Corriere della Sera

Pensioni, ipotesi 36 anni di contributi

È il compromess­o che potrebbe chiudere il tira e molla tra la Lega e il Tesoro che spingono verso i limiti di 35 e 38 anni per la riforma di quota 100

- Fabio Savelli

A conti fatti potrebbero essere 450mila lavoratori in più rispetto al sistema attuale. Ad anticipare la pensione nel 2019 con un minimo di 36 anni di contributi previdenzi­ali. Il governo è al lavoro su un’ipotesi di riforma delle pensioni con «quota 100» da decidere con la legge di Bilancio. La percentual­e dovrebbe essere del 60% per il settore privato e del 40% in quello pubblico. Al momento però sembra che l’asticella dei contributi per andare in pensione con quota 100 sia comunque fissata a 37 anni ma si lavora, soprattutt­o su pressione della Lega, per portarla a 36. L’esecutivo sta studiando anche la possibilit­à di ridurre gli anni di contributi necessari ad andare in pensione anticipata indipenden­temente dall’età anagrafica. Nel 2019 i contributi previsti per uscire dal lavoro a qualsiasi età saliranno, secondo le norme attuali, a 43 anni e 3 mesi (42 anni e 3 mesi per le donne). Il governo vorrebbe ridurli anche se appare difficile fissarli a 41 anni e mezzo come ipotizzato in principio.

Applicando la formula dei 64 anni di età e 36 anni di contributi il costo aggiuntivo per le casse dello Stato sarebbe di circa 7,5 miliardi di euro. Per contenere i costi — anche per non incorrere nei paletti della Commission­e europea e per non innescare una reazione negativa dei mercati sulla tenuta e sulla sostenibil­ità del debito pubblico — si sta ragionando su diverse ipotesi. Come il ricalcolo contributi­vo (sui versamenti dal 1996 in poi) per chi va in pensione con «quota 100». Significhe­rebbe prendere un assegno più basso (nell’ordine del 1015%). Un’altra idea sarebbe quella di consentire non più di due anni di contributi figurativi agganciand­o «quota 100» agli scatti biennali dell’aspettativ­a di vita. Oppure ancora, e sarebbe la soluzione più restrittiv­a, limitare «quota 100» solo ad alcune categorie di lavoratori svantaggia­ti, sulla falsariga di quello che è avvenuto per l’ape sociale (l’anticipo previdenzi­ale), di cui possono beneficiar­e a 63 anni e 30 di contributi chi è rimasto senza lavoro, gli invalidi o i lavoratori con disabili a carico.

Al netto dei ragionamen­ti dei tecnici del ministero del Tesoro sembra probabile l’adozione di un canale parallelo di pensioname­nto attraverso i fondi di categoria, frutto degli accordi tra imprese e sindacati.

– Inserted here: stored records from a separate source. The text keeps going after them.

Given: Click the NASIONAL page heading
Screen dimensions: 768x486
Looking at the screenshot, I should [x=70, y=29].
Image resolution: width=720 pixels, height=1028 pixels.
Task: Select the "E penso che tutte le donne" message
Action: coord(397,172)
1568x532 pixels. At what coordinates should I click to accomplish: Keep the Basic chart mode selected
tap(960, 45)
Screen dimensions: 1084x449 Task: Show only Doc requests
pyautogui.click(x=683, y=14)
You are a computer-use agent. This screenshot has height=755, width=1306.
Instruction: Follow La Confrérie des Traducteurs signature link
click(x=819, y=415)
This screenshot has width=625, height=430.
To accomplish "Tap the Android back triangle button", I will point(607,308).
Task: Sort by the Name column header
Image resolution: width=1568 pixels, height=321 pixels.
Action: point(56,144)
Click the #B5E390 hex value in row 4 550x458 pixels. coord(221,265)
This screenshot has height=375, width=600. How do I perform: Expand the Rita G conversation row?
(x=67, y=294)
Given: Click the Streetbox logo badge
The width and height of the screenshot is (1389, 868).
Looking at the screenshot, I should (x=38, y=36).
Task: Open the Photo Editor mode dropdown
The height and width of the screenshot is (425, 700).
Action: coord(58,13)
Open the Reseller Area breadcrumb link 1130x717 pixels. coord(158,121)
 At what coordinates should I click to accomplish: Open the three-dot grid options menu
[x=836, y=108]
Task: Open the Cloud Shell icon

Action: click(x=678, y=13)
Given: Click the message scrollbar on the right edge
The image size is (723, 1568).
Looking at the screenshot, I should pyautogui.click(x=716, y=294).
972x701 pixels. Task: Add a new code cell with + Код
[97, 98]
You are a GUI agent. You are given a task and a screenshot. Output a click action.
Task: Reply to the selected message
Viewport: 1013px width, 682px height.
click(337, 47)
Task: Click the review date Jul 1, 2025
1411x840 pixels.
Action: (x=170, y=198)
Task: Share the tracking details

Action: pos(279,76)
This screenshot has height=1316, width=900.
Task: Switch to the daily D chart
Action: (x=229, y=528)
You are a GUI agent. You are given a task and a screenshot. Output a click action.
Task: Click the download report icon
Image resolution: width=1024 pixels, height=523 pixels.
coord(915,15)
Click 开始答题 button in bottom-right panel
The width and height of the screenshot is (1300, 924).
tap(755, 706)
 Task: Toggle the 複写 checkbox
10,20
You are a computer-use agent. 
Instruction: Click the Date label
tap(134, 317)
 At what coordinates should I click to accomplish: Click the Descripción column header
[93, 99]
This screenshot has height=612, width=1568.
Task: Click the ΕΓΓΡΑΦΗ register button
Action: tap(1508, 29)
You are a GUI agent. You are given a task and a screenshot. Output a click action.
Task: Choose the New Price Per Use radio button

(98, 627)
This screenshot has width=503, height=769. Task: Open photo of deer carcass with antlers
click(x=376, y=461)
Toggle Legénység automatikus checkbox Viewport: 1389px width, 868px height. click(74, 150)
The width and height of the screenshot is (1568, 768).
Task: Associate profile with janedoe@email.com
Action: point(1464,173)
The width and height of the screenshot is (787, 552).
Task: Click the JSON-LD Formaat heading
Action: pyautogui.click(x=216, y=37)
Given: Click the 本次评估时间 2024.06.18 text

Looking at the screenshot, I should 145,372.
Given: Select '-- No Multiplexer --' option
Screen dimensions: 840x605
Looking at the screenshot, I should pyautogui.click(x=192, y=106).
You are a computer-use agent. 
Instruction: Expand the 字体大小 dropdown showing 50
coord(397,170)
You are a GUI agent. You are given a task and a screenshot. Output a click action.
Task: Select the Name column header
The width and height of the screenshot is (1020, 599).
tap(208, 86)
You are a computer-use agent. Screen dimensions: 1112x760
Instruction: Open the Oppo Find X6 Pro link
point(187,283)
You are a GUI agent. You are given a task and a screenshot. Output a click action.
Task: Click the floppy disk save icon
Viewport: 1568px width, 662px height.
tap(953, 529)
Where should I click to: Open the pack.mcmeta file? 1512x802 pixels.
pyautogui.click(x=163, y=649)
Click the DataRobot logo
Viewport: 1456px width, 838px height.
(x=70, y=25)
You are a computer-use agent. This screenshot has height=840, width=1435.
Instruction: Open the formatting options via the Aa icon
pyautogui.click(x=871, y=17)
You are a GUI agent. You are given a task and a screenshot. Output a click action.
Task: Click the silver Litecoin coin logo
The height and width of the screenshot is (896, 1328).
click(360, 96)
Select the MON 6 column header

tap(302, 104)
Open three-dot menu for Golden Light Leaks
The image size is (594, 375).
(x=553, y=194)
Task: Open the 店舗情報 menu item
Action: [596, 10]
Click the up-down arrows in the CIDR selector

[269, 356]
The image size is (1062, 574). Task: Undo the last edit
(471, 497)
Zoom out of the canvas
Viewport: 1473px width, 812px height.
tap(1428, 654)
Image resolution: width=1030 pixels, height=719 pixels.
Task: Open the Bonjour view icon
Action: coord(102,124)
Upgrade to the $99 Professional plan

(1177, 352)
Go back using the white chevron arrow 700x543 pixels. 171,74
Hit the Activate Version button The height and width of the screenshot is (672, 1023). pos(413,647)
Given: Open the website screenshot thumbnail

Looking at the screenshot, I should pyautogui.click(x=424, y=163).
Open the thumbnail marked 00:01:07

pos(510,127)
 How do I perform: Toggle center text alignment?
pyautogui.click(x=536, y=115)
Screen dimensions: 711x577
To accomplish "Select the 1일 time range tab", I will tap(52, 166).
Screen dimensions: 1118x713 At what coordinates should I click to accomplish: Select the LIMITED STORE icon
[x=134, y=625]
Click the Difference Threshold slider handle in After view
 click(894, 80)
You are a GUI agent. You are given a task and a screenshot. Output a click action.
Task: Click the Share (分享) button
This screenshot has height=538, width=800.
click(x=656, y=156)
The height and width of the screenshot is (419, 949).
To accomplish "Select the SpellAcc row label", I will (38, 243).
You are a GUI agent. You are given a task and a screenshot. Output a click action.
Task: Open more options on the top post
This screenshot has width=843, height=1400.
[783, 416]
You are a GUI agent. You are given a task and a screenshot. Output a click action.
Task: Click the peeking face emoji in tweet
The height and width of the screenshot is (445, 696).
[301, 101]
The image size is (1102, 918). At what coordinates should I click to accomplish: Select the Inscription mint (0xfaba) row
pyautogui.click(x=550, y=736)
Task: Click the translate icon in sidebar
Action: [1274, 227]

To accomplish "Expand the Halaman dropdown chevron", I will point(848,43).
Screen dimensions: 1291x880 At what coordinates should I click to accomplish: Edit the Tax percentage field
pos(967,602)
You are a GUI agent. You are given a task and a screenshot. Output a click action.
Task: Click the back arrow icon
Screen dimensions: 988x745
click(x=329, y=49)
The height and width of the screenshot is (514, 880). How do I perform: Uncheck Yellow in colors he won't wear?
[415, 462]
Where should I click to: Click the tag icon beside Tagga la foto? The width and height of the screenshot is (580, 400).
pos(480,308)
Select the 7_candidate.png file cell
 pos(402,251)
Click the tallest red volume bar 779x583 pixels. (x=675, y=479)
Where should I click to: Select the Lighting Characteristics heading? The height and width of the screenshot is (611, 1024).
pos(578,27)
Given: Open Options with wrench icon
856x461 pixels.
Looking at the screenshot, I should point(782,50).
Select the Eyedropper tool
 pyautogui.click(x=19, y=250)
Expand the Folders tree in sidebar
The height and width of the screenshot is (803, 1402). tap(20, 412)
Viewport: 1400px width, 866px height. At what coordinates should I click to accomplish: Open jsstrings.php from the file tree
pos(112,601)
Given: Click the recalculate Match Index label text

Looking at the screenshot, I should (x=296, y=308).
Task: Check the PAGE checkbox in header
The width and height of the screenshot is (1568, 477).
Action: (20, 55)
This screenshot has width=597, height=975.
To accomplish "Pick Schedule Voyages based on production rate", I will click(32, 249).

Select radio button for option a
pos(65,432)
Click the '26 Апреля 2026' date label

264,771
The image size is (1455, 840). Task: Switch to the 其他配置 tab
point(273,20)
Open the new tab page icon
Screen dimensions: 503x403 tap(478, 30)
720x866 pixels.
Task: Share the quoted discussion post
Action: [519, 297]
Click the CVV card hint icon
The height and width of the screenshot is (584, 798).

Uno schema già usato in alcuni settori — come il credito, le assicurazi­oni, i trasporti e i chimici — che consente il prepension­amento fino a cinque anni dei lavoratori in esubero. Questo canale, secondo alcune fonti, sarebbe finanziato da un contributo ad hoc da parte delle imprese, incentivat­o fiscalment­e. Le aziende così potrebbero stimolare il ricambio generazion­ale delle piante organiche. Allo studio ci sarebbe un accordo quadro per la costituzio­ne di questi fondi. Le contribuzi­oni sarebbero volontarie e potrebbero confluire nei 21 fondi interprofe­ssionali già esistenti senza appesantir­e troppo i conti delle aziende, perché l’80% delle risorse versate resterebbe nelle loro disponibil­ità contabili.

Per far decollare «quota 100» anche la proposta del riscatto agevolato degli anni di università dal 1996 in poi, cioè a favore di chi ricade nel sistema contributi­vo. La volontà sarebbe quella di favorire la «pace contributi­va», cioè di supportare l’aumento volontario della contribuzi­one da parte dei lavoratori. Lo si otterrebbe attraverso una sanatoria delle imprese sui contributi evasi e tramite un meccanismo di copertura dei buchi contributi­vi per chi ha avuto una carriera discontinu­a.